Activity: Once the line containing "The height and" is found in the records below, return it and each following line exactly, up to and including the line containing "The image size is (800, 882).", and nothing else.

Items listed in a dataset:
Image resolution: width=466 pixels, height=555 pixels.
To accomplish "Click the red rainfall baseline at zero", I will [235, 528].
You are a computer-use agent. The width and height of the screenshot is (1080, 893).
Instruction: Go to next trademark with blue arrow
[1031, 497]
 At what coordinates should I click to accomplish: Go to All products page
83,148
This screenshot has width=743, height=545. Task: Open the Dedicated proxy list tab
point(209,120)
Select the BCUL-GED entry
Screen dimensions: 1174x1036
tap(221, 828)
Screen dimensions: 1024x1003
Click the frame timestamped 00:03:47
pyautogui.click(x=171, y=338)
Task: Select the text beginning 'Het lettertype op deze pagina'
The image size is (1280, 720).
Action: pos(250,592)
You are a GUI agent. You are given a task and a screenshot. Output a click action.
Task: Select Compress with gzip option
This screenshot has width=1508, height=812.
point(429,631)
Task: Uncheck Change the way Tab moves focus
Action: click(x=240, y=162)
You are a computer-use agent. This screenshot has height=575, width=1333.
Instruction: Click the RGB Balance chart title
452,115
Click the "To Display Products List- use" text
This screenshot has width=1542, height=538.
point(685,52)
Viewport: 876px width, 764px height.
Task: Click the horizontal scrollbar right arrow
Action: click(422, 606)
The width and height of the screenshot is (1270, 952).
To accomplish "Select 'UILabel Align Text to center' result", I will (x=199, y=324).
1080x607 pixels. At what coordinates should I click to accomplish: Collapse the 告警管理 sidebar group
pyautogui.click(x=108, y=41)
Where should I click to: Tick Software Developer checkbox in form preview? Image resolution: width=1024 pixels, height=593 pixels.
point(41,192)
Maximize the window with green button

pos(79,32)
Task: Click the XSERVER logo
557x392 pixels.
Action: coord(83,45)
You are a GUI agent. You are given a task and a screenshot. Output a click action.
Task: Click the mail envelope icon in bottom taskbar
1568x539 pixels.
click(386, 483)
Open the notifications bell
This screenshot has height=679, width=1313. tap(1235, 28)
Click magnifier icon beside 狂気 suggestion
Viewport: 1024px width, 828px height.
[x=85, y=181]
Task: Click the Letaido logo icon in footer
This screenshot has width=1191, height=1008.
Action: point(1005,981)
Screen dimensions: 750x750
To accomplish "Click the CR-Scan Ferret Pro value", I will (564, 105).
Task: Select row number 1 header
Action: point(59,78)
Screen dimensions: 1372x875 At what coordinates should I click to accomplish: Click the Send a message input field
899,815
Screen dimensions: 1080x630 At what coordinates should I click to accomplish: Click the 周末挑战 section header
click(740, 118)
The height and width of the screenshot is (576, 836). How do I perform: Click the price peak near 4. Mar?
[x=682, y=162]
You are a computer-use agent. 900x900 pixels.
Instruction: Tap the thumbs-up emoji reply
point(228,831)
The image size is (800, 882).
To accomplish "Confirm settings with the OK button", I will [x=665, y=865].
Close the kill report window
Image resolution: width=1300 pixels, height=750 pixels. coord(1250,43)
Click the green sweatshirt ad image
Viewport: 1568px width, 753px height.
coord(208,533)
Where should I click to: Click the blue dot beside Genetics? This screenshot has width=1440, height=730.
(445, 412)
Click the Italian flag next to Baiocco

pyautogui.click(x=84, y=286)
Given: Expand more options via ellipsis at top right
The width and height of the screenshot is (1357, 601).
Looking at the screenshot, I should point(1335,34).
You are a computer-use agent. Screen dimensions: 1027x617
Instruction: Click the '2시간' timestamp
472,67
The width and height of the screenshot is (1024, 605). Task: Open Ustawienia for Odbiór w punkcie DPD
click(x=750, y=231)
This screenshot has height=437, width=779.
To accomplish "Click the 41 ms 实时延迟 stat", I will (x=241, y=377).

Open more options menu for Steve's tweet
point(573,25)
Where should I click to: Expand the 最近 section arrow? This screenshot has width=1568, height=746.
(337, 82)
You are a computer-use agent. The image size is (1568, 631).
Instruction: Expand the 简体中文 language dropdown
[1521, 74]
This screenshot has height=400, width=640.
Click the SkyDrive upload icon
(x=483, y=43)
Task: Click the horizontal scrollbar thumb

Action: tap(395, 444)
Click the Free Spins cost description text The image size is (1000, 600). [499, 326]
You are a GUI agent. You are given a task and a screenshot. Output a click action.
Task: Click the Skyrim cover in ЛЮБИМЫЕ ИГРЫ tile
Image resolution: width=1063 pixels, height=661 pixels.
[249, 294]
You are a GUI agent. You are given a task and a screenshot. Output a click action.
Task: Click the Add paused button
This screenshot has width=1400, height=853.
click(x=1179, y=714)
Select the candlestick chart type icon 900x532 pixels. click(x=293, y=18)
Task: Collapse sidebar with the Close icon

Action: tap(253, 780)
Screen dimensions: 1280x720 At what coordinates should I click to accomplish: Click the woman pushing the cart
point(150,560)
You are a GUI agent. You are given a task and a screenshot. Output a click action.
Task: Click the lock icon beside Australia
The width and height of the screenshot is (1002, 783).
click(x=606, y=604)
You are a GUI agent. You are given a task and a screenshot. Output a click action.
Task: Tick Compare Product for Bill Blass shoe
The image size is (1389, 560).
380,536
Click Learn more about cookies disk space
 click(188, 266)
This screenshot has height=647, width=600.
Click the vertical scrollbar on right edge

Response area:
The height and width of the screenshot is (576, 836). How do I perform: Click the price peak near 4. Mar?
[x=682, y=162]
You are a computer-use agent. 900x900 pixels.
Instruction: Tap the thumbs-up emoji reply
point(228,831)
The image size is (800, 882).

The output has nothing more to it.